Although 5‐fluorouracil (5‐FU) and its derivatives have been important anticancer agents and have been widely applied for patients with advanced gastrointestinal cancers, the overall response rate of 5‐FU alone is still at best 10–20% for gastric carcinoma.⁽ ¹ ⁾ Mechanisms of the anticancer effect, metabolic pathway and the enzymes involved in the metabolic process of 5‐FU have been studied extensively (Fig. 1). A variety of attempts have been made to enhance anticancer effects and to reduce toxic effects by modulating enzymes involved in the metabolic pathway of 5‐FU.⁽ ² ⁾ Some of the enzymes involved in the metabolic process of 5‐FU, including thymidylate synthase and dihydropyrimidine dehydrogenase, have been shown to predict sensitivity to 5‐FU and/or prognosis.⁽ ³ , ⁴ ⁾ Based on the fact that the inhibitor of dihydropyrimidine dehydrogenase (DPD) has been shown to enhance the anticancer effects of 5‐FU,⁽ ² ⁾ DPD‐inhibitory fluoropyrimidines (DIF) have been developed to enhance anticancer effects.⁽ ² ⁾ To date, DIFs have played a major role in neoadjuvant and/or adjuvant chemotherapy for patients with advanced gastric carcinoma.⁽ ⁵ ⁾

Phosphorylation and degradation pathway involved in 5‐fluorouracil (5‐FU) metabolism. DPD, dehydropyrimidine dehydrogenase (EC 1.3.1.2); OPRT, orotate phosphoribosyltransferase (EC 2.4.2.10); RR, ribonucleotide reductase (EC 1.17.4.1); TK, thymidine kinase (EC 2.7.1.21); TP, thymidine phosphorylase (EC 2.4.2.4); TS, thymidylate synthase (EC 2.1.1.45); UP, uridine phosphorylase (EC 2.4.2.3); UK, uridine/cytidine kinase (EC 2.7.1.48).
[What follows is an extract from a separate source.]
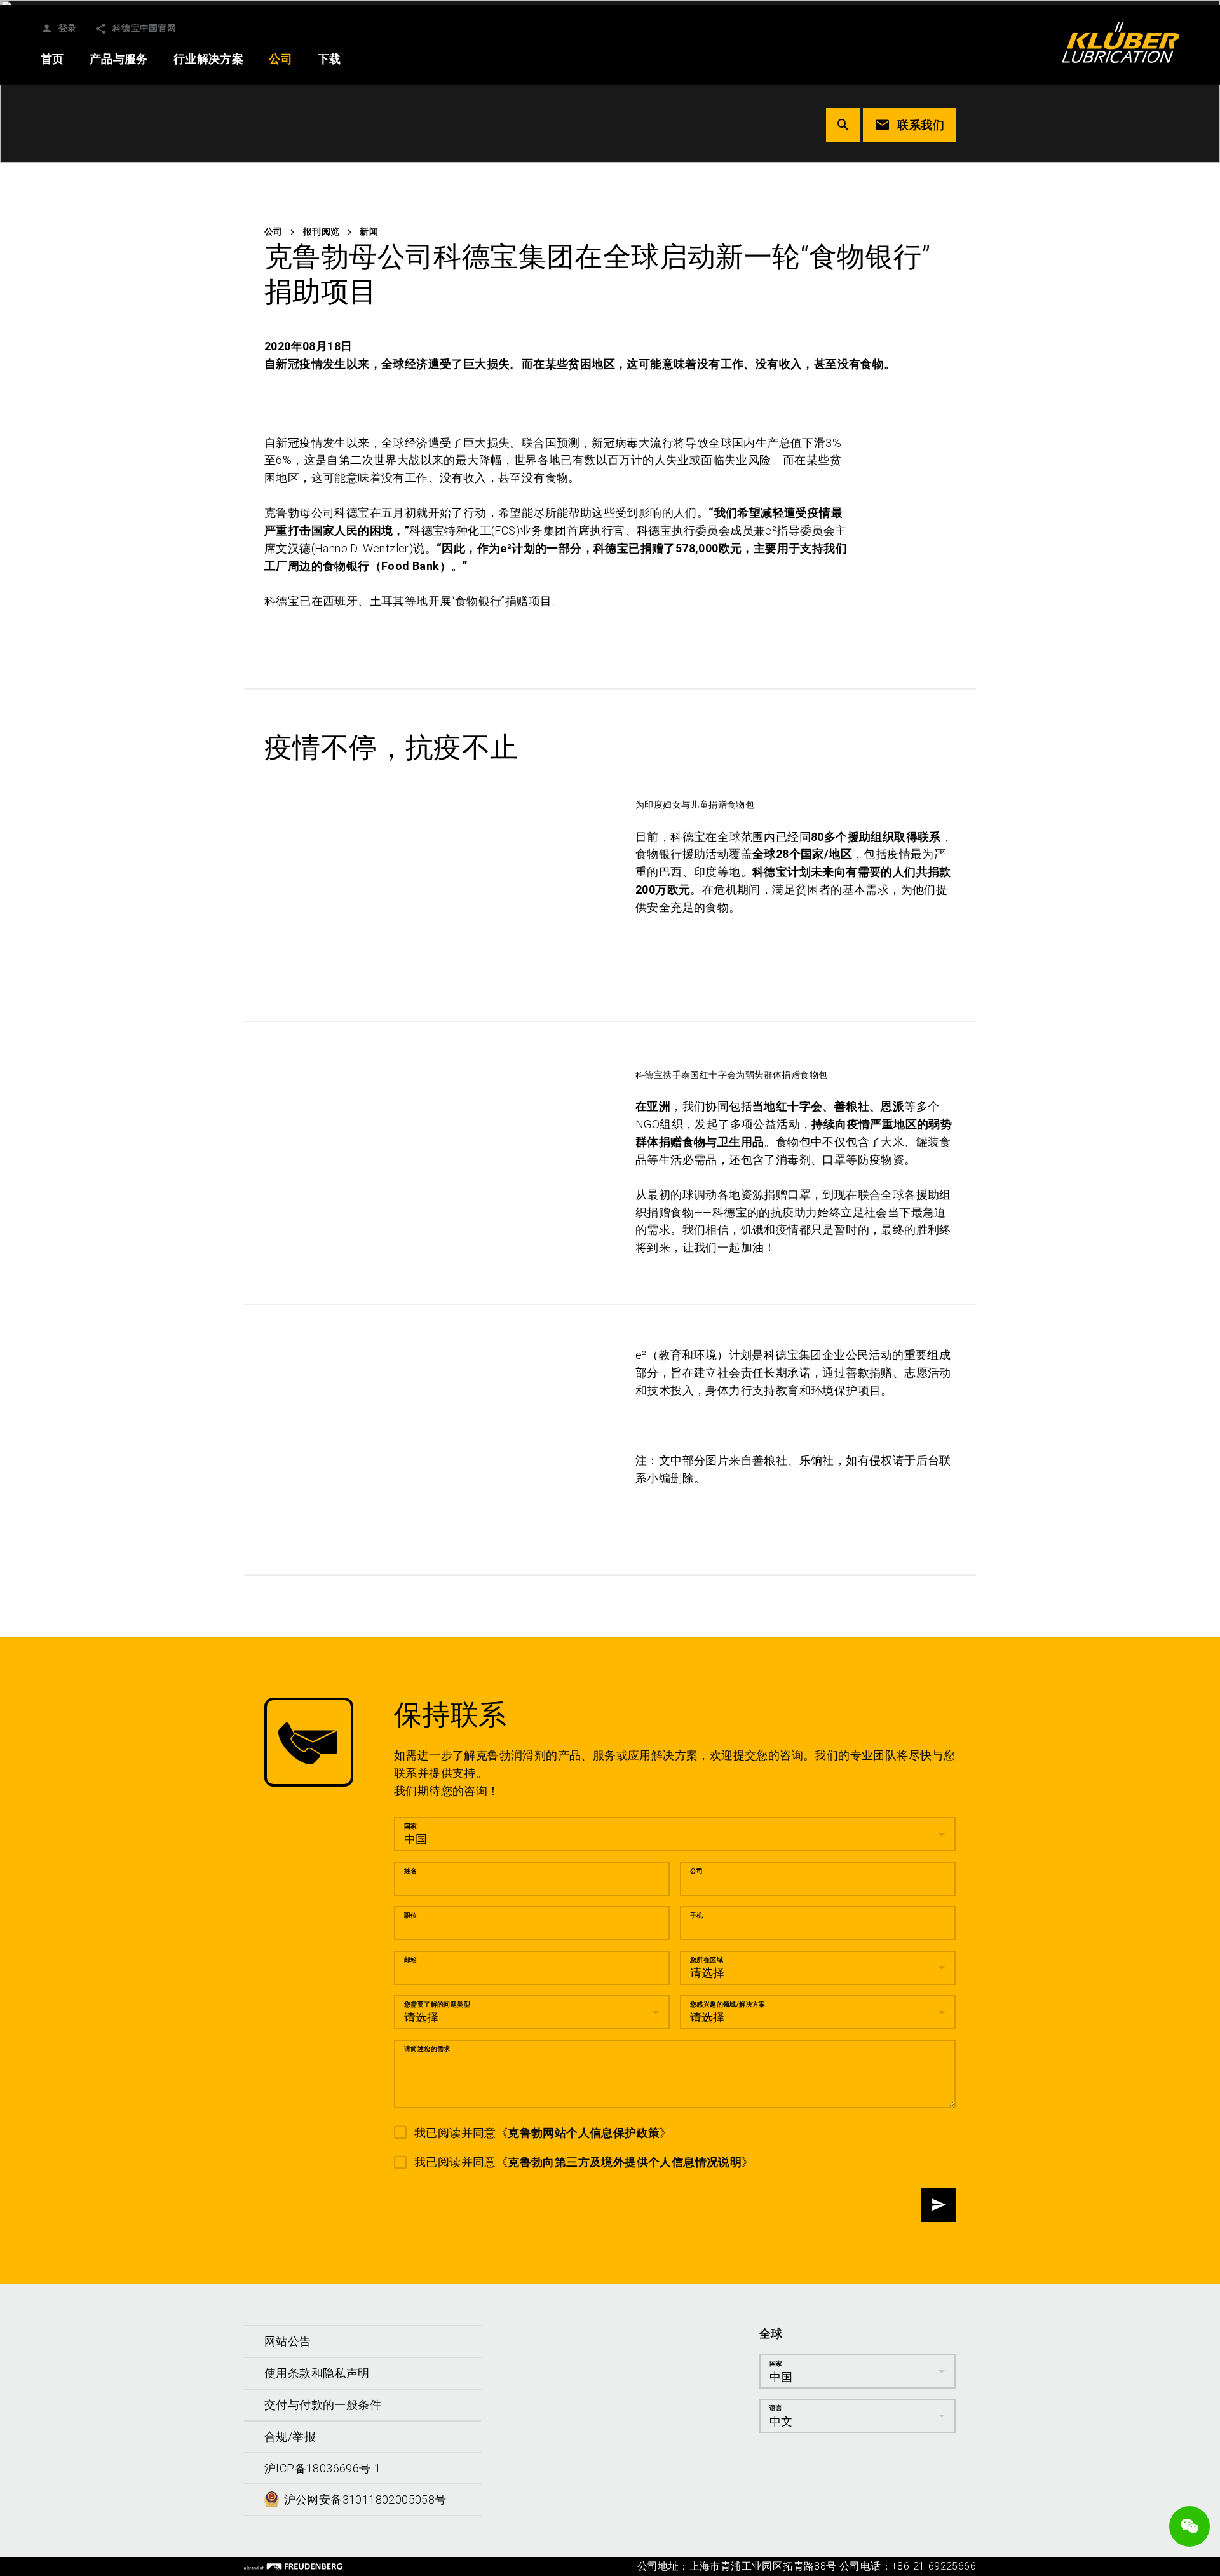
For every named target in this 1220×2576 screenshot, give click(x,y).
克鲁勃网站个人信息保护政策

5‐FU administered in vivo is taken up by cancer cells and is phosphorylated to 5‐fluorouridine‐5′‐monophosphate (FUMP) with 5‐phosphoribosyl‐1‐phosphate (PRPP) as the cosubstrate,⁽ ⁶ ⁾ which is the first rate‐limiting step to elicit anticancer effects of 5‐FU. OPRT is the key enzyme involved in the main phosphorylation process. Along with TS and DPD, OPRT is another important enzyme in determining the anticancer effects of 5‐FU. Because the anticancer effect of DIF is unrelated to DPD activity, OPRT may be an important factor in predicting the anticancer effects of DIF. While enzyme assay of OPRT using radiolabeled 5‐FU as the substrate has previously been used, the assay procedure itself is quite complicated and tedious, which hampers processing of a large number of samples simultaneously. Furthermore, the accurate measurement of OPRT in patients in whom neoadjuvant anticancer chemotherapy with 5‐FU‐based anticancer agents is performed is hampered by the presence of 5‐FU in the resected cancer tissue specimens.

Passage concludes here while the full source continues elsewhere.